Ferner muss die – im beliebigen Format aufbewahrte –Rechnung lesbar sein und alle gesetzlich erforderlichen Angaben des § 14 Abs. 4 und des § 14a UStG aufweisen.
Neu ist, dass das Gesetz ein innerbetriebliches Kontrollverfahren vorschreibt, wenn keine qualifizierte elektronische Signatur oder das EDI-Verfahren verwendet wird. Gefordert ist wörtlich „ein verlässlichen Prüfpfad zwischen Rechnung und Leistung”. Auf deutsch heißt dies, dass der Rechnungsempfänger nachweisen muss, dass jede Rechnung daraufhin überprüft wird, ob die berechnete Leistung tatsächlich in der dargestellten Weise erbracht wurde und ob der Rechnungsaussteller tatsächlich bezahlt werden muss.
In Betrieben ohne automatisierte elektronische Weiterverarbeitung, werden damit de facto keine zusätzlichen Anforderungen aufgestellt: Es muss einem Betriebsprüfer allerdings klar gemacht werden können, dass die für die Zahlungsanweisung verantwortliche Person sich jeweils davon überzeugt hat, ob die Rechnung in voller Höhe beglichen werden muss. Nach Auffassung des BMF werden nämlich keine neuen Aufzeichnungspflichten für die Unternehmen eingeführt. Wer die Rechnung prüfen darf und wer die Zahlungsanweisung frei gibt, muss daher nur in größeren Betrieben mit entsprechender Arbeitsteilung und Delegation dokumentiert werden, nicht aber bei Inhaber geführten Betrieben.
Das eben beschriebene innerbetriebliche Kontrollverfahren gilt ab sofort auch für Papierrechnungen. So gesellt sich zur Steuervereinfachung auch eine weitere bürokratische Anforderung. Der Gesetzwortlaut spricht jedenfalls dafür (§ 14 Abs. 1 UStG neue Fassung):
„Rechnung ist jedes Dokument, mit dem über eine Lieferung oder sonstige Leistung abgerechnet wird, gleichgültig, wie dieses Dokument im Geschäfts- verkehr bezeichnet wird.
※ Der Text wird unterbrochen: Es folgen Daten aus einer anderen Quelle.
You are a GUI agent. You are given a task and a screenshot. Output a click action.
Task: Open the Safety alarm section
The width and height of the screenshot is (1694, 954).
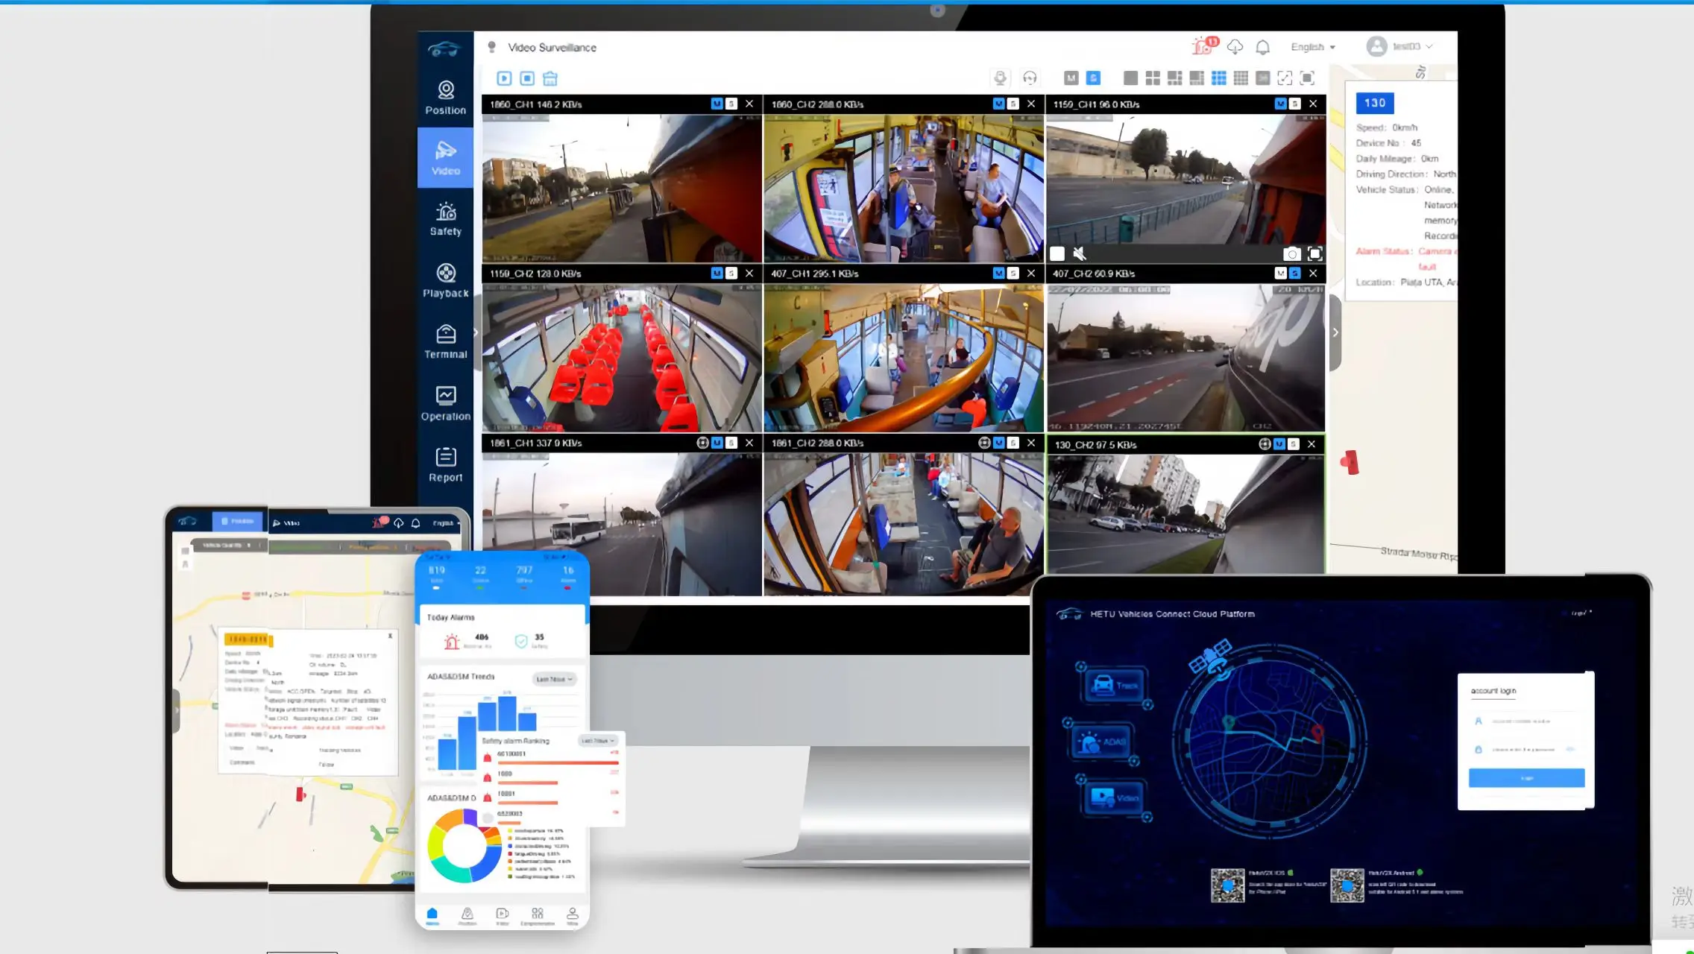tap(445, 219)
Die Echtheit der Herkunft der Rechnung, die Unversehrtheit ihres Inhalts und ihre Lesbarkeit müssen gewährleistet werden. Echtheit der Herkunft bedeutet die Sicherheit der Identität des Rechnungsausstellers. Unversehrtheit des Inhalts bedeutet, dass die nach diesem Gesetz erforderlichen Angaben nicht geändert wurden. Jeder Unternehmer legt fest, in welcher Weise die Echtheit der Herkunft, die Unversehrtheit des Inhalts und die Lesbarkeit der Rechnung gewährleistet werden. Dies kann durch jegliche innerbetriebliche Kontrollverfahren erreicht werden, die einen verlässlichen Prüfpfad zwischen Rechnung und Leistung schaffen können. Rechnungen sind auf Papier oder vorbehaltlich der Zustimmung des Empfängers elektronisch zu übermitteln. Eine elektronische Rechnung ist eine Rechnung, die in einem elektronischen Format ausgestellt und empfangen wird.”
Betroffen sind alle Rechnungen für Umsätze, die nach dem 30.06.2011 ausgeführt werden. Maßgeblich ist also nicht das Ausstellungsdatum der Rechnung.
Schließlich möchte ich noch erwähnen, dass die umsatzsteuerliche Nachschau (§ 27b UStG) auch auf den Zugang zu elektronischen Systemen erweitert wird. Bei der Nachschau kommt das Finanzamt wie die Steuerfahndung ganz ohne Vorankündung. Damit tritt eine Verschärfung ein, die wieder mal so ganz nebenbei eingeführt wird.
Das BMF hat übrigens bereits am 19.04.2011 einen Frage-Antwort-Katalog veröffentlicht, der die Sichtweise der Finanzverwaltung widerspiegelt.